Available data.
________________

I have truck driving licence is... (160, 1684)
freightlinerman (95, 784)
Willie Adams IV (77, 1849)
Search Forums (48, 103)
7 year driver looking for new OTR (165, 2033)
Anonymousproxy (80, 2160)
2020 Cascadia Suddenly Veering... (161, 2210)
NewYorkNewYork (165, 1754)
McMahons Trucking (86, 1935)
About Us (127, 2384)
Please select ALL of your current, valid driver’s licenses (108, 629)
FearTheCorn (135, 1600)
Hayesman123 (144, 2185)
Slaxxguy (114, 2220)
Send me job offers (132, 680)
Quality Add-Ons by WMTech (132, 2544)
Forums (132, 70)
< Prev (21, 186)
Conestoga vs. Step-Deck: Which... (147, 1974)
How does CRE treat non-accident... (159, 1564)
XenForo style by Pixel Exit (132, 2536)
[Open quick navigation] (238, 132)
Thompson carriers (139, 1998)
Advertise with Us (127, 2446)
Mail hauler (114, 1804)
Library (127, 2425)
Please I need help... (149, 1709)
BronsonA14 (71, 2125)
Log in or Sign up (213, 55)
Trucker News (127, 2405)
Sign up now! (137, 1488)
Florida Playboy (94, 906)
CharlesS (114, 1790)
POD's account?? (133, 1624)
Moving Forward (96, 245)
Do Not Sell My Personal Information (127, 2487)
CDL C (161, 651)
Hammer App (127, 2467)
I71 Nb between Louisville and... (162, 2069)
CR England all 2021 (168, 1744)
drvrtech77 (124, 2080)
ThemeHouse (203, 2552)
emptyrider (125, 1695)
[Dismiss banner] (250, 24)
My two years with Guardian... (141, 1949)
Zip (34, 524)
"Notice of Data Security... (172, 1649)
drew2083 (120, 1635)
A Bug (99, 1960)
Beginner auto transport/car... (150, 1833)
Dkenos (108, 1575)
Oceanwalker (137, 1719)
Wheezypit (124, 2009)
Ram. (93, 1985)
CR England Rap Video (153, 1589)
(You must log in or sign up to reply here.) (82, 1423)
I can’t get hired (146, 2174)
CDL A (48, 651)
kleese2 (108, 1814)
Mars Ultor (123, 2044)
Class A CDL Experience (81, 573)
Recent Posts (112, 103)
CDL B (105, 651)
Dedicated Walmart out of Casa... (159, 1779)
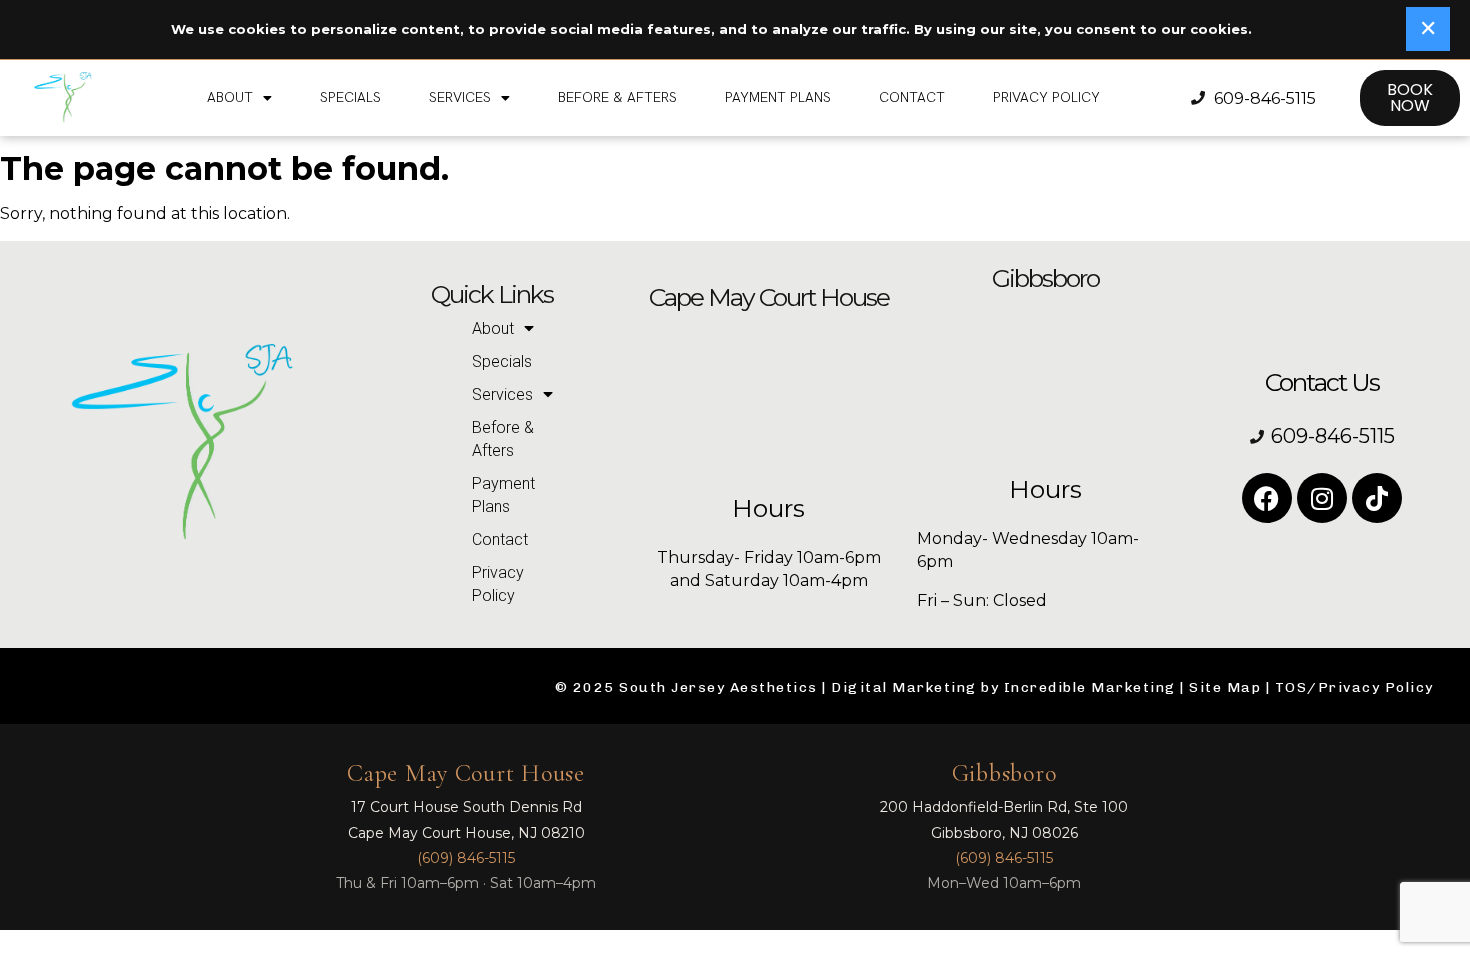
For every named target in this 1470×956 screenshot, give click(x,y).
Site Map (1225, 687)
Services (460, 97)
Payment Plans (778, 97)
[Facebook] (1267, 498)
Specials (350, 97)
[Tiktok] (1377, 498)
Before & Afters (617, 97)
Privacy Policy (1046, 97)
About (230, 97)
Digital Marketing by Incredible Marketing (1003, 687)
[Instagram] (1322, 498)
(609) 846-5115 (466, 858)
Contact (912, 97)
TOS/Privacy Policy (1354, 687)
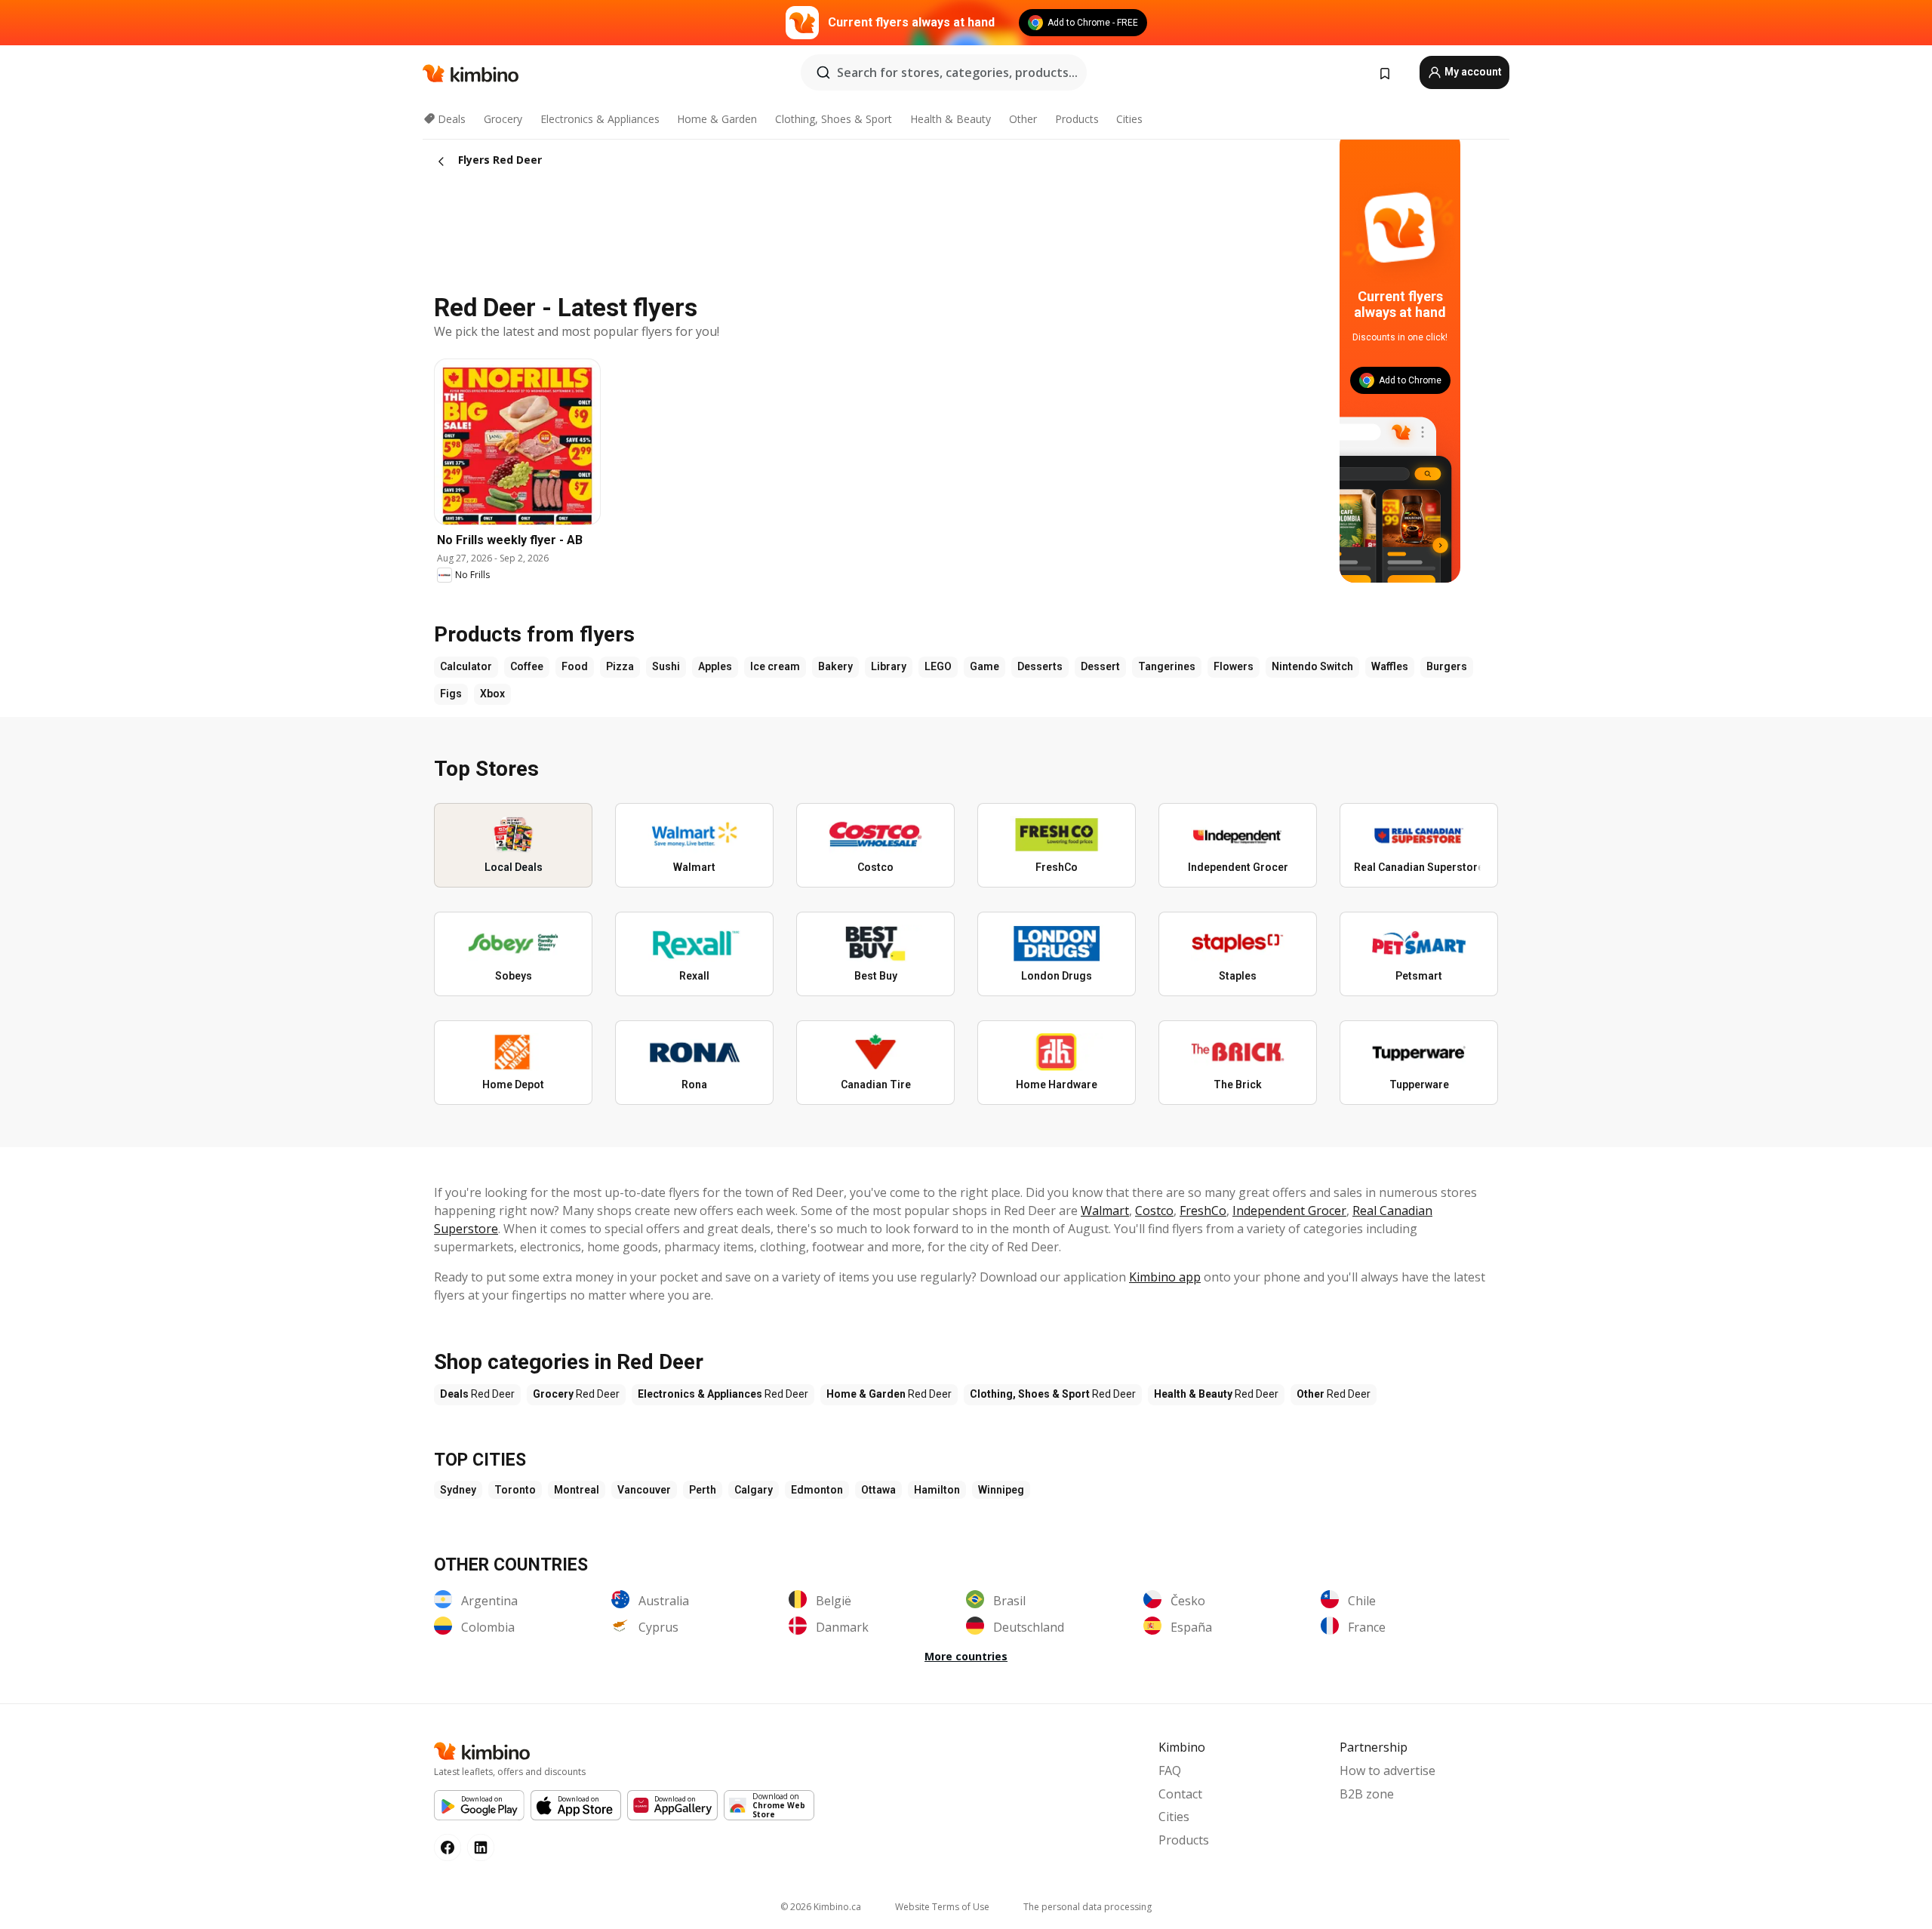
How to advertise (1387, 1770)
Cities (1129, 119)
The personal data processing (1087, 1906)
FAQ (1169, 1770)
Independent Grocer (1289, 1210)
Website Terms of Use (942, 1906)
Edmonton (817, 1490)
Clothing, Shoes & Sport (833, 119)
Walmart (1105, 1210)
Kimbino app (1165, 1277)
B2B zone (1367, 1794)
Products (1077, 119)
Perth (702, 1490)
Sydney (458, 1490)
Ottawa (878, 1490)
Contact (1180, 1794)
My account (1472, 72)
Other (1023, 119)
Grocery (503, 119)
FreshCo (1203, 1210)
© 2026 (820, 1906)
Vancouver (644, 1490)
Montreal (576, 1490)
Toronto (515, 1490)
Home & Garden (717, 119)
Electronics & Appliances (600, 119)
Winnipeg (1001, 1490)
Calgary (753, 1490)
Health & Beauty (950, 119)
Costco (1154, 1210)
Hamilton (937, 1490)
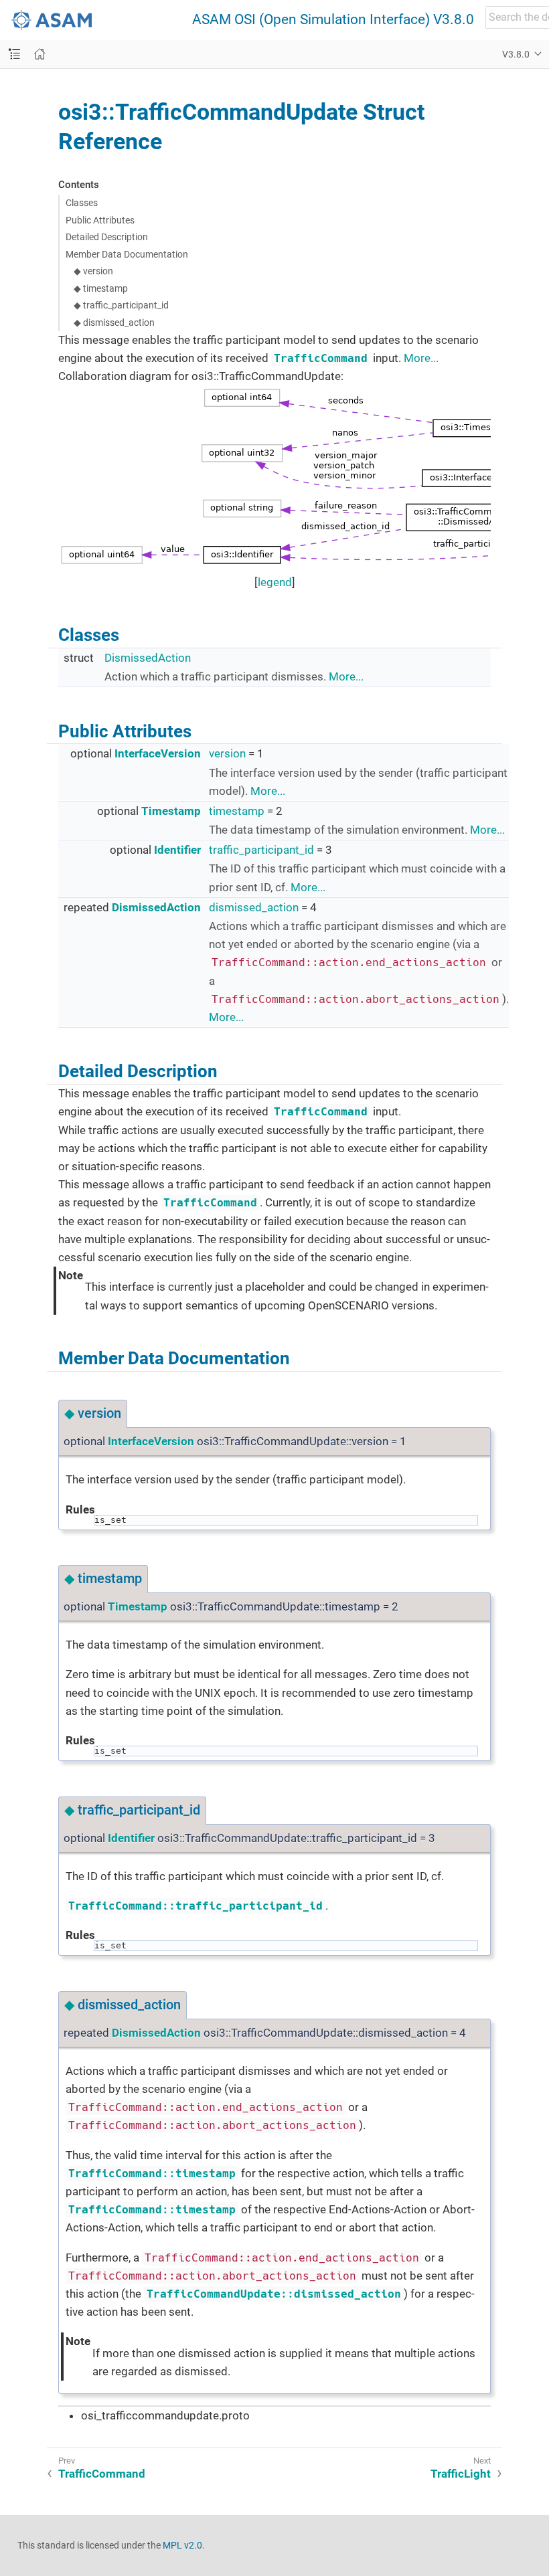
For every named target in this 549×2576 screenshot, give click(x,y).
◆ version (93, 271)
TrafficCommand (321, 358)
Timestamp (171, 811)
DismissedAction (147, 657)
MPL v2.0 (182, 2545)
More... (421, 358)
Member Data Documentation (127, 254)
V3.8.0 (516, 54)
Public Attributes (100, 220)
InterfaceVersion (157, 753)
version (227, 753)
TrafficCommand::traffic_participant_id (195, 1906)
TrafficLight (460, 2473)
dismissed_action (254, 907)
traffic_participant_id (261, 849)
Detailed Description (107, 237)
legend (275, 582)
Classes (82, 202)
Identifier (177, 849)
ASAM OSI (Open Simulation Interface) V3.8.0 (333, 20)
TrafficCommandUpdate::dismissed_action (274, 2294)
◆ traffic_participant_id (121, 305)
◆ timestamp (101, 288)
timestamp (236, 811)
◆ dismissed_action (114, 322)
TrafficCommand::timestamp (152, 2173)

________________

Activity. Given the listing above, repeat exactly the lines starting at the one with "ThemeHouse (203, 2552)" and ending at the one with "Digital Marketing by", inclusive, excluding pictures.

Response to this task.
ThemeHouse (203, 2552)
emptyrider (125, 1695)
[Dismiss banner] (250, 24)
My two years with Guardian... (141, 1949)
Zip (34, 524)
"Notice of Data Security... (172, 1649)
drew2083 (120, 1635)
A Bug (99, 1960)
Beginner auto transport/car... (150, 1833)
Dkenos (108, 1575)
Oceanwalker (137, 1719)
Wheezypit (124, 2009)
Ram. (93, 1985)
CR England Rap Video (153, 1589)
(You must log in or sign up to reply here.) (82, 1423)
I can’t get hired (146, 2174)
CDL A (48, 651)
kleese2 (108, 1814)
Mars Ultor (123, 2044)
Class A CDL Experience (81, 573)
Recent Posts (112, 103)
CDL B (105, 651)
Dedicated Walmart out of Casa... (159, 1779)
For every named target in this 1470×956 screenshot, give click(x,y).
Site Map (1225, 687)
Services (460, 97)
Payment Plans (778, 97)
[Facebook] (1267, 498)
Specials (350, 97)
[Tiktok] (1377, 498)
Before & Afters (617, 97)
Privacy Policy (1046, 97)
About (230, 97)
Digital Marketing by Incredible Marketing (1003, 687)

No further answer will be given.